The drug traffickers took from the church a motorcycle, money, and gold objects, as well as the priest’s personal belongings.
The distance to the village, he said, meant that the authorities could not intervene.
“This is a rural village far from Apatzingán, the authorities are there in Apatzingán. They knew what was going on, but they didn’t come.”
However, he said “anyhow the local authorities are outmatched, because the (federal) government has already come twice. While the government comes it’s perfectly quiet here. You don’t see anyone here doing any harm.”
“The government spent two days here and then they left. And as soon as they had left, the shooting started up again. There would have to be I don’t know how many platoons living here for that not to happen.”
Despite the level of violence going on in the area, Barajas is not thinking of abandoning the village or his ministry. He said he is staying “for the mission the bishop has entrusted to me and because my presence shores up the few remaining families.”
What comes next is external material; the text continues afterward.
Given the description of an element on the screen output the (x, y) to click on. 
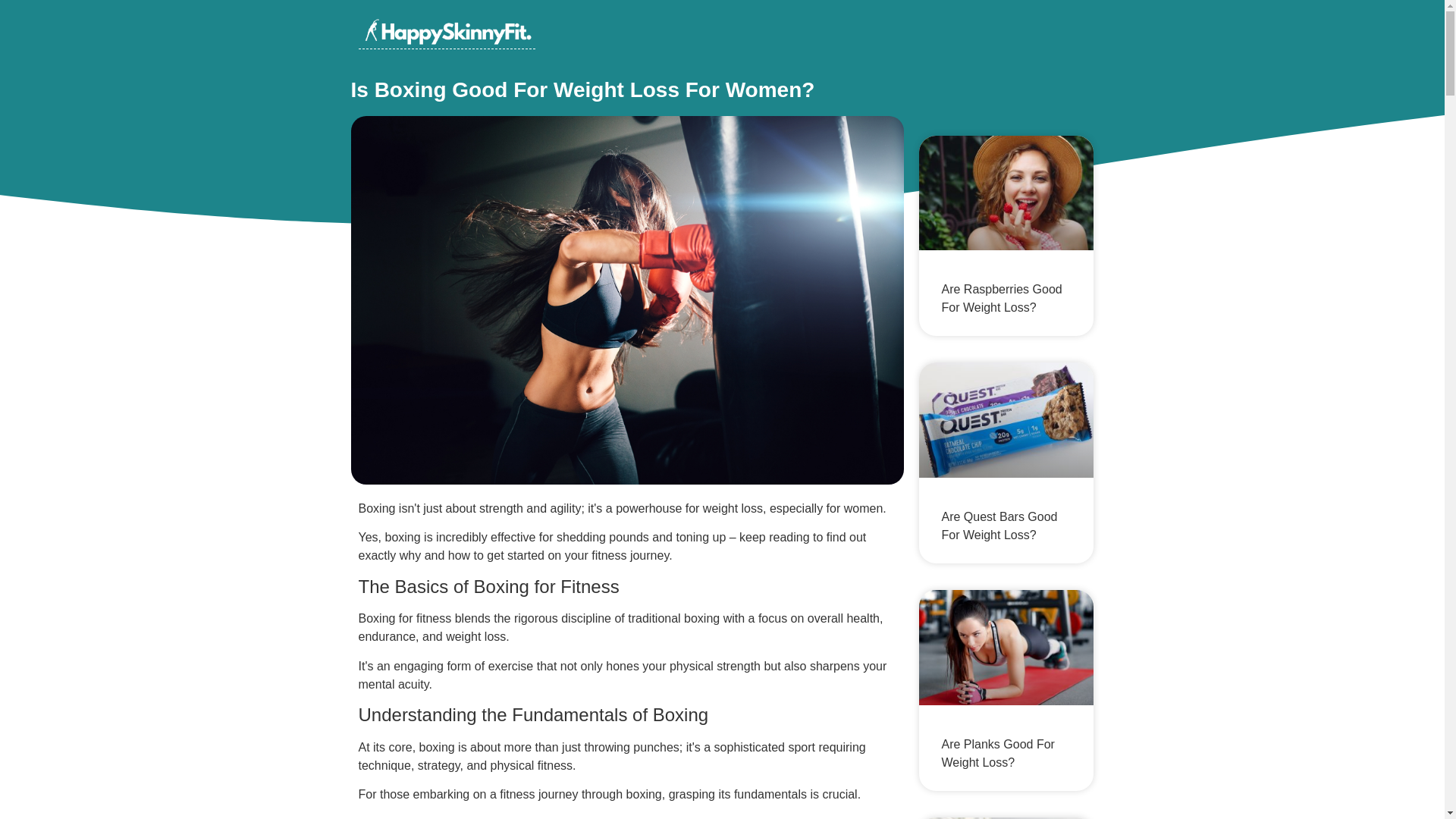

Bishop Cristóbal Ascencio García of Apatzingán visited San José de Chila March 24 to see the damage caused by the violence of the drug traffickers.
“He looked surprised and offered a prayer of reparation for the church, the baptismal font, and the sacred vestments,” the pastor said.
Barajas said that Bishop Ascencio “explained the readings on the call of Moses, who liberated a people, the Gospel reading on the fig tree and emphasized that we must bear fruits of love, peace and justice.”